- [EXERCISE INSTRUCTIONS]:
Every record below should be printed exactly as given.

- [DATA UNDER STUDY]:
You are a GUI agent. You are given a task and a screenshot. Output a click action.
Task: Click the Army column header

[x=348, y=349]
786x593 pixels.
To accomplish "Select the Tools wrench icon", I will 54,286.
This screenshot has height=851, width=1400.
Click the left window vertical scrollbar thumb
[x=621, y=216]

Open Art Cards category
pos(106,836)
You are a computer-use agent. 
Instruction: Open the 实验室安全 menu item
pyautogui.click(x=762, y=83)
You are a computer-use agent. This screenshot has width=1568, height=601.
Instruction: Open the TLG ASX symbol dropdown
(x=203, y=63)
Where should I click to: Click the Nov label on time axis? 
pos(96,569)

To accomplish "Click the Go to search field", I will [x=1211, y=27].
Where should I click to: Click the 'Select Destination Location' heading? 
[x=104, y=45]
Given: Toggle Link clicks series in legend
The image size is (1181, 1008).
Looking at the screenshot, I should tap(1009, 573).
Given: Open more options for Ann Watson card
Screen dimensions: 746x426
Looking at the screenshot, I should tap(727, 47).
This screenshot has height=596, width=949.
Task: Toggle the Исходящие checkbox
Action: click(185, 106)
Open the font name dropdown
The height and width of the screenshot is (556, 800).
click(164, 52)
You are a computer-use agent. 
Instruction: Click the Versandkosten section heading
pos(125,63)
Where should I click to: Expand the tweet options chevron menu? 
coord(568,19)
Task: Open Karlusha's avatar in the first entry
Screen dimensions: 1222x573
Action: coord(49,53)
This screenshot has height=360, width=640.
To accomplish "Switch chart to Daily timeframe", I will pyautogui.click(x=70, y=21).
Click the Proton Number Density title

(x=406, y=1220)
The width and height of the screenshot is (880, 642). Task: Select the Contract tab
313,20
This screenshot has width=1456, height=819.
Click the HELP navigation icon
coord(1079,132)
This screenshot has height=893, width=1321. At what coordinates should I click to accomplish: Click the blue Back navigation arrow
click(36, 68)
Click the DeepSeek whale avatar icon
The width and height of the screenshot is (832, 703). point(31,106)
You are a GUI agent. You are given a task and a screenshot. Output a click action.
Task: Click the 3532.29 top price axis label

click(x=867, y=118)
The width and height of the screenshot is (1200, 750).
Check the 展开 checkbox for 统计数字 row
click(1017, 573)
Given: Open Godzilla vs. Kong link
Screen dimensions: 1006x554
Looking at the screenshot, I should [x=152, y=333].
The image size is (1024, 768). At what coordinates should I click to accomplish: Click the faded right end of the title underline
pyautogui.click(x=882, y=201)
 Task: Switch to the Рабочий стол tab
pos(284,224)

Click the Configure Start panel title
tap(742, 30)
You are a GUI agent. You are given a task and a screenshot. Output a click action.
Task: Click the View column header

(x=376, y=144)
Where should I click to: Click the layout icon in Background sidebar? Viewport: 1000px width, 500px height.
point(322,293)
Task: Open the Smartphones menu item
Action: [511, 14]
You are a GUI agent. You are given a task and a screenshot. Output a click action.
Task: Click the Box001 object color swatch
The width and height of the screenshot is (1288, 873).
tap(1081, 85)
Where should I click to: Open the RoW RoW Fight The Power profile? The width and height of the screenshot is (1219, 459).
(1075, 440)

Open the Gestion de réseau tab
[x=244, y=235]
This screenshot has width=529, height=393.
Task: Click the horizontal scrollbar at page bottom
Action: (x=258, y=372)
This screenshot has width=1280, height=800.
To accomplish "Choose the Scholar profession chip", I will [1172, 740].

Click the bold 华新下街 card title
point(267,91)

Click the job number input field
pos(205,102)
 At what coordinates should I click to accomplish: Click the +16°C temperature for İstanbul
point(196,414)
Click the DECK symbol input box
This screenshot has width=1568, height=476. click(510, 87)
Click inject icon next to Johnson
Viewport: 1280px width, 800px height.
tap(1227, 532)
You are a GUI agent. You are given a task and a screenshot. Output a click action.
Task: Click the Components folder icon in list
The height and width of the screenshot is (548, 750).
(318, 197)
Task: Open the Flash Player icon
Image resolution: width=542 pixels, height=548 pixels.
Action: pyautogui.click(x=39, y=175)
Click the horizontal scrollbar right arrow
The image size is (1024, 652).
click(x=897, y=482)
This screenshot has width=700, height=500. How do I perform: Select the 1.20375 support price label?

- [SOLUTION FOR THIS EXERCISE]:
You are a GUI agent. You are given a task and a screenshot. Output a click action.
Task: Click the Army column header

[x=348, y=349]
786x593 pixels.
To accomplish "Select the Tools wrench icon", I will 54,286.
This screenshot has height=851, width=1400.
Click the left window vertical scrollbar thumb
[x=621, y=216]

Open Art Cards category
pos(106,836)
You are a computer-use agent. 
Instruction: Open the 实验室安全 menu item
pyautogui.click(x=762, y=83)
You are a computer-use agent. This screenshot has width=1568, height=601.
Instruction: Open the TLG ASX symbol dropdown
(x=203, y=63)
Where should I click to: Click the Nov label on time axis? 
pos(96,569)

To accomplish "Click the Go to search field", I will [x=1211, y=27].
Where should I click to: Click the 'Select Destination Location' heading? 
[x=104, y=45]
Given: Toggle Link clicks series in legend
The image size is (1181, 1008).
Looking at the screenshot, I should tap(1009, 573).
Given: Open more options for Ann Watson card
Screen dimensions: 746x426
Looking at the screenshot, I should tap(727, 47).
This screenshot has height=596, width=949.
Task: Toggle the Исходящие checkbox
Action: click(185, 106)
Open the font name dropdown
The height and width of the screenshot is (556, 800).
click(164, 52)
You are a computer-use agent. 
Instruction: Click the Versandkosten section heading
pos(125,63)
Where should I click to: Expand the tweet options chevron menu? 
coord(568,19)
Task: Open Karlusha's avatar in the first entry
Screen dimensions: 1222x573
Action: coord(49,53)
This screenshot has height=360, width=640.
To accomplish "Switch chart to Daily timeframe", I will pyautogui.click(x=70, y=21).
Click the Proton Number Density title

(x=406, y=1220)
The width and height of the screenshot is (880, 642). Task: Select the Contract tab
313,20
This screenshot has width=1456, height=819.
Click the HELP navigation icon
coord(1079,132)
This screenshot has height=893, width=1321. At what coordinates should I click to accomplish: Click the blue Back navigation arrow
click(36, 68)
Click the DeepSeek whale avatar icon
The width and height of the screenshot is (832, 703). point(31,106)
You are a GUI agent. You are given a task and a screenshot. Output a click action.
Task: Click the 3532.29 top price axis label

click(x=867, y=118)
The width and height of the screenshot is (1200, 750).
Check the 展开 checkbox for 统计数字 row
click(1017, 573)
Given: Open Godzilla vs. Kong link
Screen dimensions: 1006x554
Looking at the screenshot, I should [x=152, y=333].
The image size is (1024, 768). At what coordinates should I click to accomplish: Click the faded right end of the title underline
pyautogui.click(x=882, y=201)
 Task: Switch to the Рабочий стол tab
pos(284,224)

Click the Configure Start panel title
tap(742, 30)
You are a GUI agent. You are given a task and a screenshot. Output a click action.
Task: Click the View column header

(x=376, y=144)
Where should I click to: Click the layout icon in Background sidebar? Viewport: 1000px width, 500px height.
point(322,293)
Task: Open the Smartphones menu item
Action: [511, 14]
You are a GUI agent. You are given a task and a screenshot. Output a click action.
Task: Click the Box001 object color swatch
The width and height of the screenshot is (1288, 873).
tap(1081, 85)
Where should I click to: Open the RoW RoW Fight The Power profile? The width and height of the screenshot is (1219, 459).
(1075, 440)

Open the Gestion de réseau tab
[x=244, y=235]
This screenshot has width=529, height=393.
Task: Click the horizontal scrollbar at page bottom
Action: (x=258, y=372)
This screenshot has width=1280, height=800.
To accomplish "Choose the Scholar profession chip", I will [1172, 740].

Click the bold 华新下街 card title
point(267,91)

Click the job number input field
pos(205,102)
 At what coordinates should I click to accomplish: Click the +16°C temperature for İstanbul
point(196,414)
Click the DECK symbol input box
This screenshot has width=1568, height=476. click(510, 87)
Click inject icon next to Johnson
Viewport: 1280px width, 800px height.
tap(1227, 532)
You are a GUI agent. You are given a task and a screenshot. Output a click action.
Task: Click the Components folder icon in list
The height and width of the screenshot is (548, 750).
(318, 197)
Task: Open the Flash Player icon
Image resolution: width=542 pixels, height=548 pixels.
Action: pyautogui.click(x=39, y=175)
Click the horizontal scrollbar right arrow
The image size is (1024, 652).
click(x=897, y=482)
This screenshot has width=700, height=500. How do I perform: Select the 1.20375 support price label?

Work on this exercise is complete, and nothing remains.